From start to finish, it took us a little over four hours to cut 220 lbs of beef carcass into steaks, roasts, ribs, and burger meat.  I finished cutting up my round roasts the next day, as well as boning out and grinding about 25 lbs of meat, most of which I made into hamburger patties.  Of great value to both of us were the many large bones left over, as well as trimmings, to simmer into stock.  My final tally of edibles that went into the freezer looked like this:

15 steaks -   13 lbs
9 roasts   -   28.5 lbs
Ribs        -   9.5 lbs
Brisket    -   5 lbs
Ground beef   – 12 lbs
Hamburgers   – 38    (5-oz patties)
1 lb stew meat
9 large packages soup b…ones
3 large packages meat trimmings for stock
5 lb liver
1.5 lb heart
1 lb tongue
12 oz sweetbread
I must admit, I don’t yet know what I’ll do with the heart, tongue, brisket, or pancreas (sweetbread).  But I’ll figure it out.  They are all good-looking pieces of meat.  The hamburgers are some of the best I’ve ever eaten.  Delicate flavor, just the right amount of fat.  Absolutely gourmet.  Steaks, the same.  Not as marbeled or flavorful as an older beeve would provide, and smaller too; but so, so good.

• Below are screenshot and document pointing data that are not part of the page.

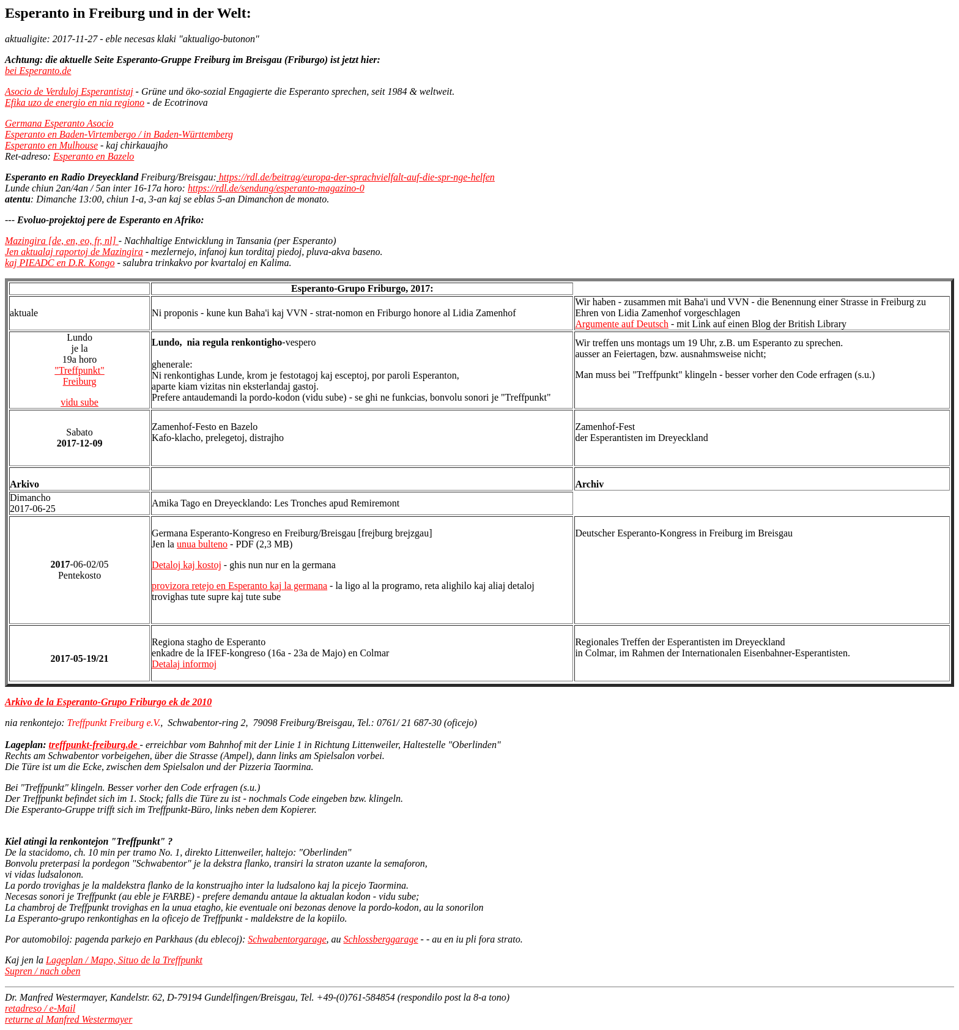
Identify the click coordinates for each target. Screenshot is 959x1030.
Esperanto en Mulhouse (51, 145)
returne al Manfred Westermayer (68, 1019)
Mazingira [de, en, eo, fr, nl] (62, 240)
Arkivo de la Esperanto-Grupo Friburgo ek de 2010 (108, 702)
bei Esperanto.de (38, 70)
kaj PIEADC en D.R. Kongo (60, 263)
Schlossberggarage (381, 939)
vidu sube (79, 402)
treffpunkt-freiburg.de (94, 744)
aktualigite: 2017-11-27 (51, 39)
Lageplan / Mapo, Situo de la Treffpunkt (124, 960)
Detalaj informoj (184, 664)
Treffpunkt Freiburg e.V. (114, 722)
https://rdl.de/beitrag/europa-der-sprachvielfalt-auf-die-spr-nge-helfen (357, 177)
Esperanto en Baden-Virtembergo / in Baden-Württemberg (119, 134)
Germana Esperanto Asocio (59, 123)
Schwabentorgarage (287, 939)
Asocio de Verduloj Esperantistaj (69, 91)
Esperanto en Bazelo (93, 156)
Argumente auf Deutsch (621, 324)
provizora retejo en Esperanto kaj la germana (239, 585)
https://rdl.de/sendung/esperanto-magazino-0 (276, 188)
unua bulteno (202, 544)
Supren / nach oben (42, 971)
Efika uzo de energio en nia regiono (74, 102)
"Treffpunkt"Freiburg (79, 376)
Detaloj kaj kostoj (186, 565)
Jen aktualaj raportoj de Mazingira (74, 251)
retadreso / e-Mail (40, 1008)
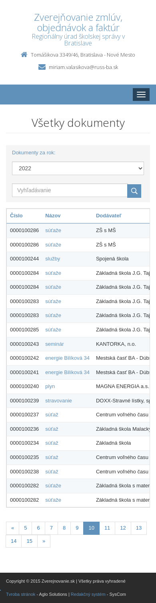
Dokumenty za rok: (33, 153)
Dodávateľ (109, 216)
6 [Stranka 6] (38, 528)
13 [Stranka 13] (139, 528)
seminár (54, 344)
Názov (52, 216)
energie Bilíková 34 (67, 358)
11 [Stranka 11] (107, 528)
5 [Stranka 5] (25, 528)
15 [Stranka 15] (29, 541)
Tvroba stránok (20, 594)
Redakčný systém (88, 594)
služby (52, 259)
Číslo (16, 216)
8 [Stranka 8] (64, 528)
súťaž (51, 415)
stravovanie (58, 401)
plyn (50, 386)
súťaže (53, 230)
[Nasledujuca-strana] (43, 541)
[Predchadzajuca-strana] (12, 528)
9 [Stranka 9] (77, 528)
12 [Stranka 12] (123, 528)
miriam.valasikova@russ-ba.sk (83, 67)
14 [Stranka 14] (13, 541)
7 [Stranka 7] (51, 528)
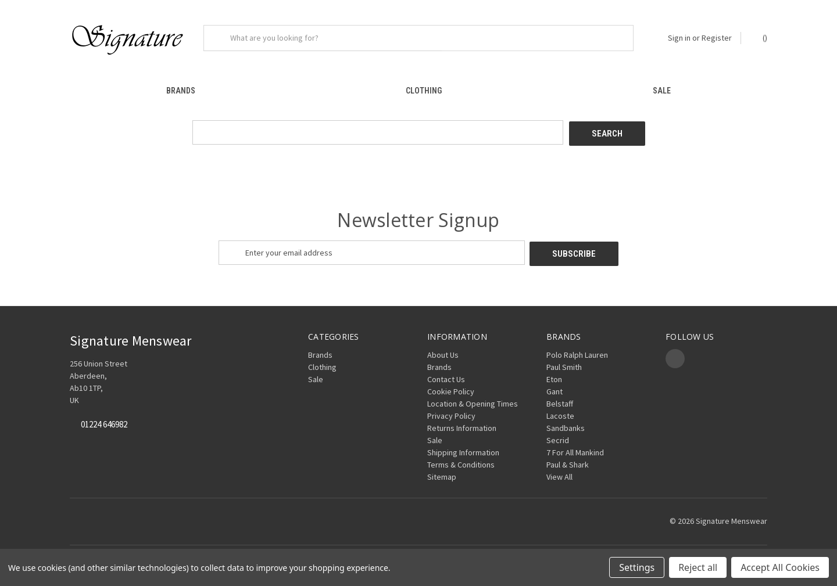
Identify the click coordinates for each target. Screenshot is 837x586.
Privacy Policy (451, 410)
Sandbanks (565, 422)
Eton (554, 373)
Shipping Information (463, 446)
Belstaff (559, 398)
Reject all (697, 567)
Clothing (424, 90)
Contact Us (446, 373)
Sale (662, 90)
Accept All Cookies (780, 567)
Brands (180, 90)
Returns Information (461, 422)
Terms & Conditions (461, 459)
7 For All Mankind (575, 446)
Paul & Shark (567, 459)
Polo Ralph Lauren (577, 349)
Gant (554, 385)
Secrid (557, 434)
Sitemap (441, 471)
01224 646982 (104, 419)
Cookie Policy (450, 385)
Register (717, 38)
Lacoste (560, 410)
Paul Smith (564, 361)
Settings (636, 567)
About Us (443, 349)
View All (559, 471)
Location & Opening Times (472, 398)
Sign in (679, 38)
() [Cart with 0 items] (759, 37)
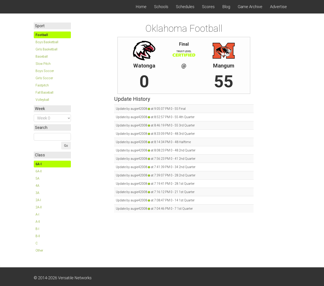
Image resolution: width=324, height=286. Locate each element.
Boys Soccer (45, 71)
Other (39, 250)
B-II (38, 236)
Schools (161, 6)
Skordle (51, 7)
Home (141, 6)
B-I (37, 229)
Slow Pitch (43, 63)
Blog (226, 6)
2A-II (39, 207)
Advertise (278, 6)
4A (37, 185)
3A (37, 193)
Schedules (185, 6)
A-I (37, 214)
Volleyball (42, 99)
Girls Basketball (46, 49)
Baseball (42, 56)
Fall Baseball (44, 92)
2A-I (38, 200)
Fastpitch (42, 85)
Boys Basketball (47, 42)
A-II (38, 221)
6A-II (39, 171)
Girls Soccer (44, 78)
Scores (208, 6)
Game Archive (250, 6)
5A (37, 178)
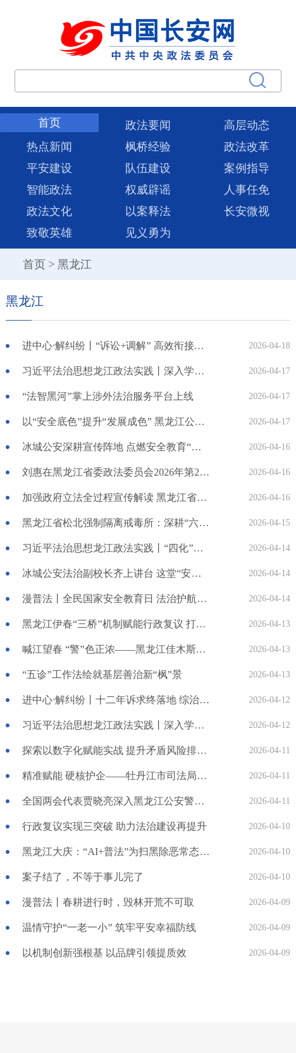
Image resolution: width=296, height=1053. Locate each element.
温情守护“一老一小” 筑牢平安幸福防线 (108, 927)
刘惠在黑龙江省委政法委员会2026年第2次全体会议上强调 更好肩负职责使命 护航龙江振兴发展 (115, 472)
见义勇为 (148, 232)
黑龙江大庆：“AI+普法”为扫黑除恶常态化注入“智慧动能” (115, 851)
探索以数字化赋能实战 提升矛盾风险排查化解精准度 (115, 750)
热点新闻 (49, 146)
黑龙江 (75, 264)
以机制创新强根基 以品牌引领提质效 (104, 952)
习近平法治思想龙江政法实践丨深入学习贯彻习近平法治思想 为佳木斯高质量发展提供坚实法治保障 (115, 725)
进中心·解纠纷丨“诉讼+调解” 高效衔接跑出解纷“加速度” (115, 345)
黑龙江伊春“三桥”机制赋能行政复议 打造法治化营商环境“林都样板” (115, 624)
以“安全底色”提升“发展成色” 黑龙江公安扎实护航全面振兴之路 (115, 421)
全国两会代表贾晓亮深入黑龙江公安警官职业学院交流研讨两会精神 (115, 801)
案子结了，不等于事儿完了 (83, 876)
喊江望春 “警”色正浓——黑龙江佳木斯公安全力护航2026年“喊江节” (115, 649)
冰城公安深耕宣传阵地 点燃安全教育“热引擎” (115, 446)
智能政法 (49, 189)
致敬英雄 (49, 232)
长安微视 (246, 211)
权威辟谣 (148, 189)
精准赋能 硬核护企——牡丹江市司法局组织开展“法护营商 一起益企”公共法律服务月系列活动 (115, 775)
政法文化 (49, 211)
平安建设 (49, 168)
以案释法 (148, 211)
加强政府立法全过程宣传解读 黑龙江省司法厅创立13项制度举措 (115, 497)
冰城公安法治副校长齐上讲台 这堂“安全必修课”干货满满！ (115, 573)
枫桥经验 (148, 146)
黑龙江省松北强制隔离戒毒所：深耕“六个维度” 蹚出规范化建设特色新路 (115, 522)
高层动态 (246, 125)
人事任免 (246, 189)
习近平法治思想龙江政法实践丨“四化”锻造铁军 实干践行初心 (115, 548)
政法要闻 (148, 125)
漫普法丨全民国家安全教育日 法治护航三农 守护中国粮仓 (115, 598)
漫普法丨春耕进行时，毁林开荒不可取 (108, 902)
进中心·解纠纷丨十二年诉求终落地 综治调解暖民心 (115, 699)
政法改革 (246, 146)
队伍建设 (148, 168)
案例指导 (246, 168)
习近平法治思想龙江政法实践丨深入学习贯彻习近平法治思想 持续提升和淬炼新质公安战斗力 (115, 371)
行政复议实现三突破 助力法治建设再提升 (114, 826)
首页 (49, 122)
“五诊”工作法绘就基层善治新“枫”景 (102, 674)
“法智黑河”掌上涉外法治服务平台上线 (107, 396)
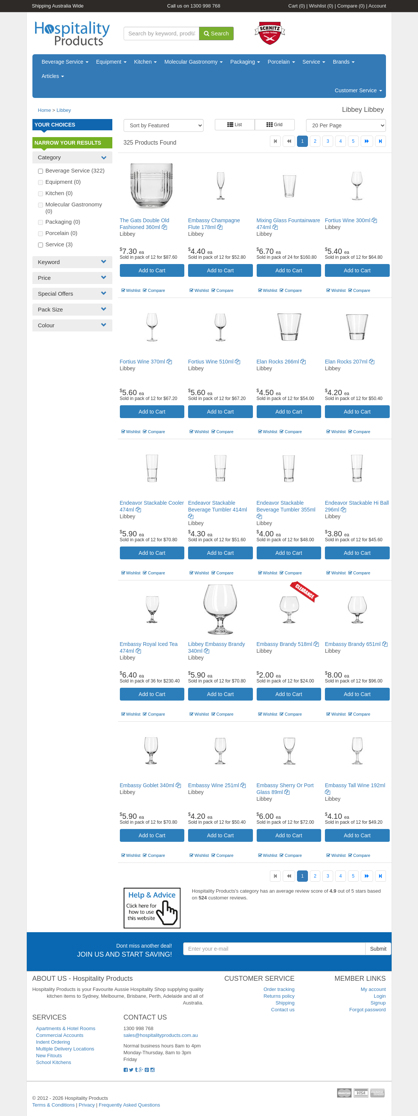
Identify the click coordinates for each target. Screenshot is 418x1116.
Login (380, 996)
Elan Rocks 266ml (281, 362)
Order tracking (278, 989)
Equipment (111, 62)
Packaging (245, 62)
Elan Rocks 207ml (349, 362)
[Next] (367, 141)
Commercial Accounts (60, 1035)
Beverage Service (65, 62)
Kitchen (145, 62)
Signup (378, 1003)
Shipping (285, 1003)
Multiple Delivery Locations (65, 1049)
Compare (351, 6)
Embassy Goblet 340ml (150, 785)
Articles (53, 76)
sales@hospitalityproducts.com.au (161, 1035)
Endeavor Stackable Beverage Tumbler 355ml (286, 509)
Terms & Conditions (53, 1105)
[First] (275, 141)
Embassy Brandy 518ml (288, 644)
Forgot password (367, 1009)
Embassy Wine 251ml (217, 785)
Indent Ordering (53, 1042)
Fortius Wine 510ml (214, 362)
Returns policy (278, 996)
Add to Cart (152, 270)
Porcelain (281, 62)
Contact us (282, 1009)
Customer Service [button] (358, 90)
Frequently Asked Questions (129, 1105)
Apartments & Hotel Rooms (66, 1028)
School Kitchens (53, 1062)
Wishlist (321, 6)
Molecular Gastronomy (193, 62)
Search (216, 33)
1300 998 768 (205, 6)
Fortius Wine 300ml (351, 220)
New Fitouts (49, 1055)
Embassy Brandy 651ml (356, 644)
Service (314, 62)
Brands (344, 62)
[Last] (380, 141)
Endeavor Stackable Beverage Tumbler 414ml (217, 509)
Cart (296, 6)
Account (377, 6)
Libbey (64, 110)
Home (44, 110)
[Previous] (289, 141)
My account (373, 989)
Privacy (87, 1105)
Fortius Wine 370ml (146, 362)
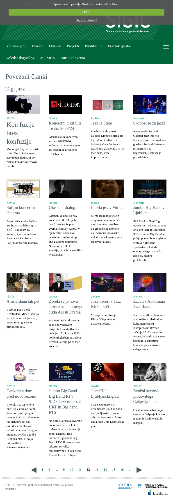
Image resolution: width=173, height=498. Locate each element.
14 (105, 469)
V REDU (86, 12)
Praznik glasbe (119, 46)
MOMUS (47, 58)
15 (113, 469)
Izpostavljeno (15, 46)
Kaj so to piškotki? (86, 20)
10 (71, 469)
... (56, 469)
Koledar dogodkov (19, 58)
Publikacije (93, 46)
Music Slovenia (73, 58)
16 (122, 469)
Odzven (55, 46)
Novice (37, 46)
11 (79, 469)
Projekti (73, 46)
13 (96, 469)
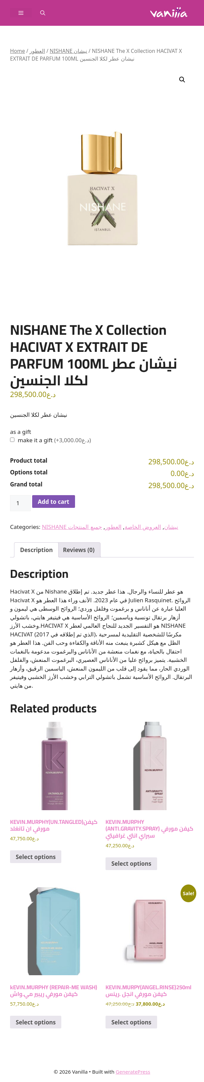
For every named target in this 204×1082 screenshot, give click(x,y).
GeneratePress (133, 1071)
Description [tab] (36, 550)
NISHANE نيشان (68, 51)
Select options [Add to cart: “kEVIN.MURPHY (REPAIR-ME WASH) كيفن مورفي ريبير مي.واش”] (36, 1022)
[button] (43, 12)
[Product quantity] (20, 503)
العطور (37, 51)
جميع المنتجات (85, 527)
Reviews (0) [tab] (78, 550)
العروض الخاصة (143, 527)
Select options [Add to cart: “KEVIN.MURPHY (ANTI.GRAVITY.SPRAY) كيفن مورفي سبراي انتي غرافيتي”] (131, 863)
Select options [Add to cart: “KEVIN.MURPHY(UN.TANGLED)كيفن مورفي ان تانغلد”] (36, 857)
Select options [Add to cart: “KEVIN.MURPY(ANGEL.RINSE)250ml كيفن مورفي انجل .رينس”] (131, 1022)
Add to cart (53, 502)
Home (17, 51)
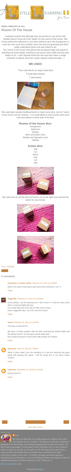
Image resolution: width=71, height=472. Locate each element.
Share (5, 271)
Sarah (10, 322)
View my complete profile (11, 464)
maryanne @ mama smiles (19, 283)
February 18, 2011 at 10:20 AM (30, 299)
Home (35, 422)
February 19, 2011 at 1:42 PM (26, 322)
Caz (17, 435)
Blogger (40, 469)
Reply (10, 290)
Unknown (12, 349)
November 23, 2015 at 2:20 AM (30, 370)
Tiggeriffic (12, 299)
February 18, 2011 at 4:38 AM (44, 283)
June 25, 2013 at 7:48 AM (27, 349)
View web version (35, 427)
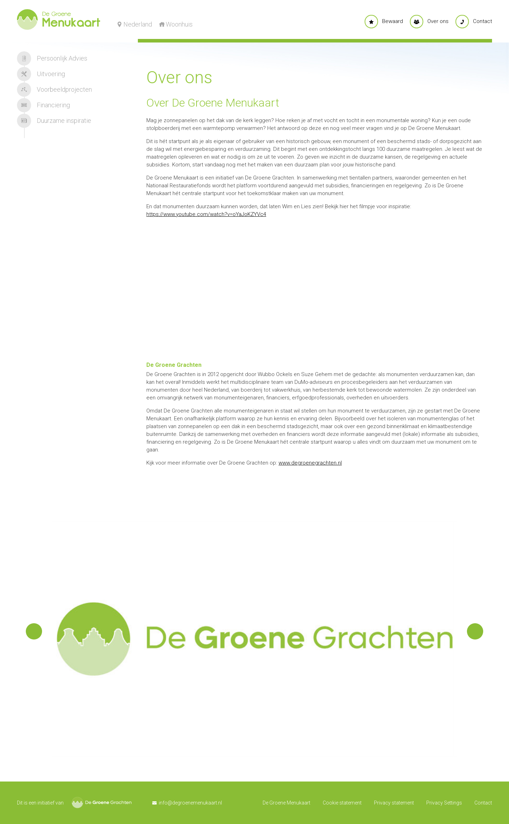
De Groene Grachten (101, 802)
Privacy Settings (444, 803)
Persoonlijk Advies (52, 58)
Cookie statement (342, 803)
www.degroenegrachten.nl (310, 463)
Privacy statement (394, 803)
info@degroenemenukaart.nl (190, 803)
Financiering (43, 105)
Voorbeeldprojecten (54, 90)
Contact (483, 803)
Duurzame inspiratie (54, 121)
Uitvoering (41, 74)
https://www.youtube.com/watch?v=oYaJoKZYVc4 (206, 214)
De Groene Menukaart (286, 803)
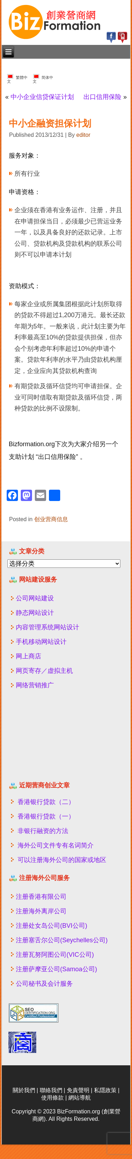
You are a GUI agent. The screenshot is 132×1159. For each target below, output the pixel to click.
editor (83, 135)
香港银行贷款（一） (46, 816)
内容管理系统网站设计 (47, 627)
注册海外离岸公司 (41, 911)
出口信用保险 (102, 96)
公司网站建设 (35, 598)
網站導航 (79, 1098)
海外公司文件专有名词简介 (56, 845)
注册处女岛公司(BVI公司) (51, 925)
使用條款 (52, 1098)
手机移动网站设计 (41, 641)
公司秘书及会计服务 (44, 983)
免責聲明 (78, 1090)
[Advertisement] (50, 738)
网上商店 (28, 656)
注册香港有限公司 (41, 896)
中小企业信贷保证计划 (42, 96)
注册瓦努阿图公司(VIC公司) (55, 954)
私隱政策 (105, 1090)
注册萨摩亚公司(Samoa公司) (56, 969)
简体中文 (43, 78)
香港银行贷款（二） (46, 801)
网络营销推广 (35, 685)
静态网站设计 (35, 612)
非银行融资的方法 (43, 830)
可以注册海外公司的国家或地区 (62, 859)
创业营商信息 (51, 519)
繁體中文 (17, 78)
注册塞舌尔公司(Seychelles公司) (62, 940)
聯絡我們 (51, 1090)
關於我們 (24, 1090)
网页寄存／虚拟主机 (44, 670)
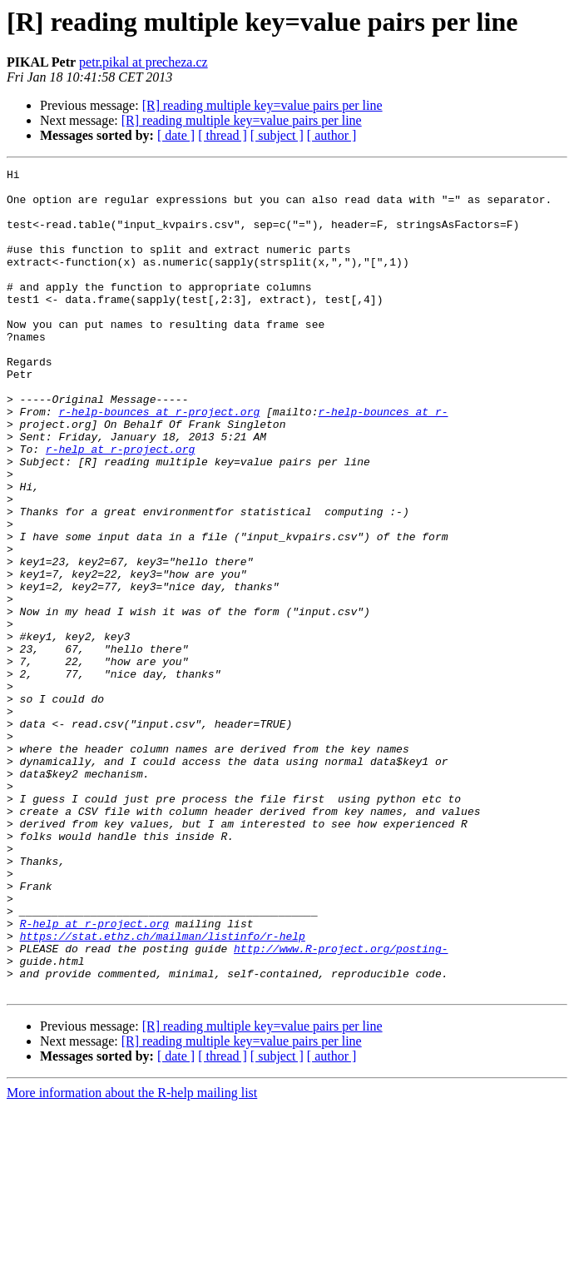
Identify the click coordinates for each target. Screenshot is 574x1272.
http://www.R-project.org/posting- (341, 1105)
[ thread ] (222, 135)
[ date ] (176, 135)
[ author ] (332, 135)
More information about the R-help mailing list (132, 1257)
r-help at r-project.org (120, 506)
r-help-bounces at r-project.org (159, 461)
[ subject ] (277, 135)
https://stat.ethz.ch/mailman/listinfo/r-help (162, 1090)
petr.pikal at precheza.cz (143, 62)
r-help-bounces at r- (383, 461)
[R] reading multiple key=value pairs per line (262, 105)
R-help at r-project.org (94, 1075)
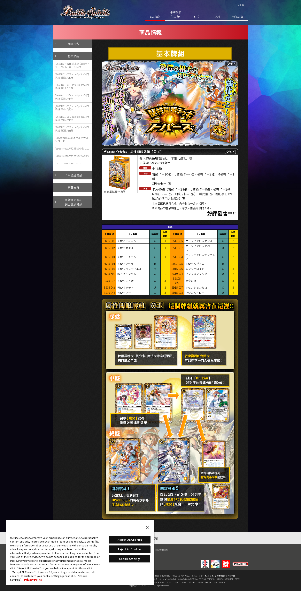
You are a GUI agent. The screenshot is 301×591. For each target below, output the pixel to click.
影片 (196, 16)
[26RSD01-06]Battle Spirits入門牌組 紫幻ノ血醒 (72, 86)
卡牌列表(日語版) (175, 14)
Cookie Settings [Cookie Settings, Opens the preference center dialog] (129, 559)
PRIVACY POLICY (161, 550)
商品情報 (155, 16)
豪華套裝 (73, 187)
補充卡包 (73, 43)
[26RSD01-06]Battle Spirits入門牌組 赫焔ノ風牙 (72, 75)
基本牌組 (73, 56)
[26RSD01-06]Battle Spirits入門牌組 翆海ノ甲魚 (72, 96)
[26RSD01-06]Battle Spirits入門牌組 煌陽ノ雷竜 (72, 118)
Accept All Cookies (130, 540)
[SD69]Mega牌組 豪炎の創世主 (72, 148)
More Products (72, 163)
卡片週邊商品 (73, 175)
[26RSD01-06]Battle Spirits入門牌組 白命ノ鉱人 (72, 107)
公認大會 (237, 16)
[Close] (147, 527)
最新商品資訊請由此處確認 (73, 202)
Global (241, 4)
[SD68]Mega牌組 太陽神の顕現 (72, 156)
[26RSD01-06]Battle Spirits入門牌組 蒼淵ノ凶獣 (72, 128)
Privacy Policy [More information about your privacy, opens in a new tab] (33, 579)
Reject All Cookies (130, 549)
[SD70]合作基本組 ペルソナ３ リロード (71, 139)
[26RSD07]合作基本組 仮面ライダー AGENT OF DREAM (72, 65)
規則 (217, 16)
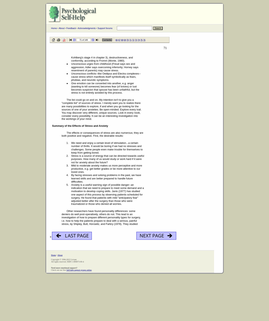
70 (128, 40)
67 (119, 40)
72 (133, 40)
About (62, 28)
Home (54, 28)
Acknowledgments (87, 28)
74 (139, 40)
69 (125, 40)
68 (122, 40)
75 (141, 40)
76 (144, 40)
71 (130, 40)
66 (116, 40)
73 (136, 40)
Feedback (71, 28)
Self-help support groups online (79, 270)
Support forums (105, 28)
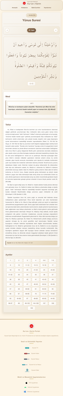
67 (19, 294)
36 (44, 275)
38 (10, 279)
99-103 (27, 303)
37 (52, 275)
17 (52, 265)
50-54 (44, 284)
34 (27, 275)
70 (36, 294)
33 (19, 275)
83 (10, 298)
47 (27, 284)
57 (10, 289)
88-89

I already have a couple of good sausage recipes I’ll grind up more of the round roasts to make.  It is a great feeling, a joy, in fact, to have filled my freezer (and that of my friend) with a bounty of grass-fed beef from a steer that needed to be culled, having done all the work ourselves and knowing exactly what we are eating.  Not a project to undertake lightly, but not excruciatingly difficult, either.   In fact, I thought it was a whole lot of fun, and I’m looking foward to doing it again – when I have room for more meat in my freezer!